Tiradentes foi um homem de seu tempo, que se virava como podia, tinha seus sonhos, ambições e nadava conforme a maré; nunca quis ser herói, símbolo ou mártir de nada, mas segurou seu veneno sozinho. Jebediah Springfield, por sua vez, é um personagem fictício criado pela série de televisão americana “Os Simpsons”. Ele é apresentado como o fundador da cidade de Springfield, em uma clara referência aos fundadores das cidades americanas, que muitas vezes recebiam o nome de seus fundadores. No episódio “Lisa, a iconoclasta” (pra mim o melhor da série), exibido nos EUA em 18 de fevereiro de 1996, descobre-se que a história oficial de Jebediah é uma farsa e que na verdade ele era um pirata chamado Hans Sprungfeld, que mudou seu nome e sua história para se tornar um herói local e um exemplo de virtude para a cidade.

Assim como Tiradentes, Jebediah Springfield foi transformado em um mito para representar os valores e ideais da cidade que fundou. No entanto, enquanto Tiradentes se envolveu em um movimento político real e foi executado por isso, Jebediah Springfield é um personagem fictício que teve sua história inventada para fins humorísticos. Ambos são exemplos de como a história pode ser manipulada e usada para criar símbolos e mitos que representam os valores e ideais de uma sociedade. E como Lisa Simpson disse, esses mitos são importantes para manter a esperança das pessoas e evocar ideais nobres durante as adversidades.

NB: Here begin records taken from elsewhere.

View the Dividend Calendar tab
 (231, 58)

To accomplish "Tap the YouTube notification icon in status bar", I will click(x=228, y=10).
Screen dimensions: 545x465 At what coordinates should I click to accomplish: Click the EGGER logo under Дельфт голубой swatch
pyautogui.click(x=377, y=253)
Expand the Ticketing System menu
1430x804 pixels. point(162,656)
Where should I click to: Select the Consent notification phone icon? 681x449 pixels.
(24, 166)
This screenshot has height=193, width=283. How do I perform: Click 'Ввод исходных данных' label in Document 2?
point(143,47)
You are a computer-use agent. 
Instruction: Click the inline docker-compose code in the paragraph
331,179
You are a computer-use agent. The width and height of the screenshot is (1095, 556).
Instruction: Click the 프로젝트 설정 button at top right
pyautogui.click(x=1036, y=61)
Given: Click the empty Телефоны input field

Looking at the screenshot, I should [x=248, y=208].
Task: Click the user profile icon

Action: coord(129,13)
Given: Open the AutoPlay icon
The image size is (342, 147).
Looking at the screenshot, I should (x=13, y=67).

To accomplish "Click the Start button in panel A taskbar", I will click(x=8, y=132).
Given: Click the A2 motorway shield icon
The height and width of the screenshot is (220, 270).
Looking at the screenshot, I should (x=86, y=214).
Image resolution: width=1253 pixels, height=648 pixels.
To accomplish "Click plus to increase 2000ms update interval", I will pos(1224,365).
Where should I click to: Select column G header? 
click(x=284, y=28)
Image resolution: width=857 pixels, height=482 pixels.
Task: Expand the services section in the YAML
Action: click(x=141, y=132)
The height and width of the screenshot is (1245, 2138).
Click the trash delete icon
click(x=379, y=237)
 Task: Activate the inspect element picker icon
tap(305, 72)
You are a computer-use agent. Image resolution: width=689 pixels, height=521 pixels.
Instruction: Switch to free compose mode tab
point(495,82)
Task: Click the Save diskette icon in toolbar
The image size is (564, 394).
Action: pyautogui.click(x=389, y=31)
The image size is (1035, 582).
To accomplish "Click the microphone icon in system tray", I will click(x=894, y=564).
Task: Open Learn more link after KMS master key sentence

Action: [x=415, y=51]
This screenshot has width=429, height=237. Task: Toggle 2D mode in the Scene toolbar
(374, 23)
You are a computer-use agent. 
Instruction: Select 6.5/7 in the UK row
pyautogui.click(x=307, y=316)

Assim, encerro recorrendo ao historiador José Murilo de Carvalho, que em seu livro intitulado “A Formação das Almas”, escreveu:

“A busca de um herói para a República acabou tendo êxito onde não imaginavam muitos dos participantes da proclamação. Diante das dificuldades em promover os protagonistas do dia 15, quem aos poucos se revelou capaz de atender as exigências da mitificação foi Tiradentes. Não que Tiradentes fosse desconhecido dos republicanos. Campos Sales tinha um retrato do inconfidente em seu escritório. Os clubes republicanos do Rio de Janeiro, de Minas e, em menor escala, de outras províncias vinham tentando desde a década de 1870, resgatar sua memória.
[…]

Em torno da personagem histórica de Tiradentes houve e continua a haver intensa batalha historiográfica. Até hoje se disputa sobre seu verdadeiro papel na Inconfidência, sobre sua personalidade, sobre suas convicções, sobre sua aparência física” (CARVALHO, 1990, p. 57).